Common over-the-counter medications can cause temporary tinnitus too. High doses of aspirin, ibuprofen, and certain diuretics are well-known culprits. If bell-like sounds started shortly after beginning a new medication, that timing is important information for your doctor.

Neurological Causes

In rare cases, hearing bells can be an aura, a warning signal that precedes a seizure. Patients with temporal lobe epilepsy sometimes describe a ringing sensation in both ears, similar to a telephone or chime, lasting just a few seconds before a seizure begins. About 6 to 7% of patients with a specific type of temporal lobe epilepsy involving the hippocampus experience auditory auras like this. The key distinguishing feature is that these sounds are brief, repetitive, and followed by other neurological symptoms like staring spells, confusion, or loss of awareness.

Another uncommon but real cause is palatal myoclonus, a condition where the muscles of the soft palate contract rhythmically and involuntarily. These contractions rapidly open and close the Eustachian tube, producing a clicking or tinkling sound in the ear. Unlike most tinnitus, this is an objective sound. It’s actually audible to an examiner and has a distinct rhythmic, repetitive quality.

When Bell Sounds Need Medical Attention

Most tinnitus is bilateral (both ears) and steady, and while annoying, it’s usually benign.
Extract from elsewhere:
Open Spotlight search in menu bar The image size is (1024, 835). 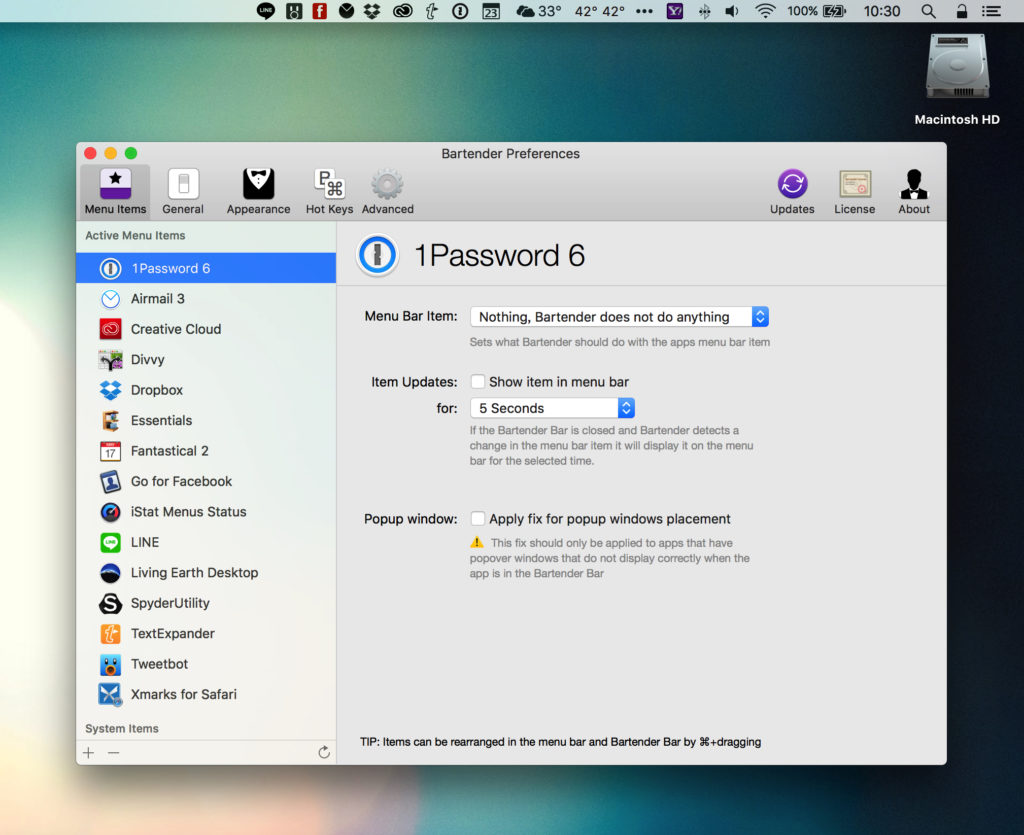click(x=928, y=12)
Certain patterns, however, suggest something more serious is going on. Tinnitus that occurs in only one ear is a red flag, especially when paired with hearing loss on that side, dizziness, or any neurological symptoms like facial numbness or weakness. One-sided tinnitus sometimes indicates a growth on the hearing nerve that needs imaging to rule out.
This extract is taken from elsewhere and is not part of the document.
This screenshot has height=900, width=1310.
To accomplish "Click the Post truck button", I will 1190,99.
Pulsatile tinnitus, where the sound beats in time with your heartbeat, is another pattern that warrants investigation. This type often reflects a vascular cause, such as abnormal blood flow near the ear, and imaging of the blood vessels in the brain and neck is typically recommended. If your bell sounds pulse rhythmically or are confined to one ear, an evaluation by an ear, nose, and throat specialist is the appropriate next step.

Managing Persistent Bell Sounds

If you’re hearing bells regularly and no treatable cause is found, the goal shifts to reducing how much the sound disrupts your life. Sound therapy is one of the most widely used approaches. The basic principle is simple: introducing an external sound, often white noise, that competes with or partially covers the tinnitus. Early approaches aimed to completely mask the tinnitus by turning the volume up until the phantom sound disappeared, but more recent methods take a subtler approach.

In tinnitus retraining therapy, a low-level background noise is set to a “blending point” where you can hear both the external sound and your tinnitus simultaneously. Over time, this trains your brain to deprioritize the tinnitus signal, a process called habituation. The external sound also provides stimulation to the auditory system that helps counteract the sensory deprivation thought to worsen tinnitus in people with hearing loss. Sound therapy devices can output broad-spectrum white noise or be tuned to match the specific frequency range of your tinnitus.

For people whose bell sounds stem from hearing loss, hearing aids alone often reduce tinnitus significantly by restoring the missing auditory input and reducing the brain’s tendency to generate phantom sounds. Many modern hearing aids include built-in sound generators that combine amplification with tinnitus masking in a single device.

Occasional Phantom Sounds Are Normal

If you’ve heard bells, chimes, or ringing briefly and infrequently, you’re in good company. Studies on auditory hallucinations in the general population find that about 7% of people report experiencing them at some point in their lives, and the majority never seek professional help for the experience. Most report it happening monthly or less. Brief, fleeting phantom sounds in an otherwise quiet environment are a normal quirk of how your auditory system processes silence. They become a concern only when they’re persistent, worsening, one-sided, or accompanied by hearing loss or other symptoms.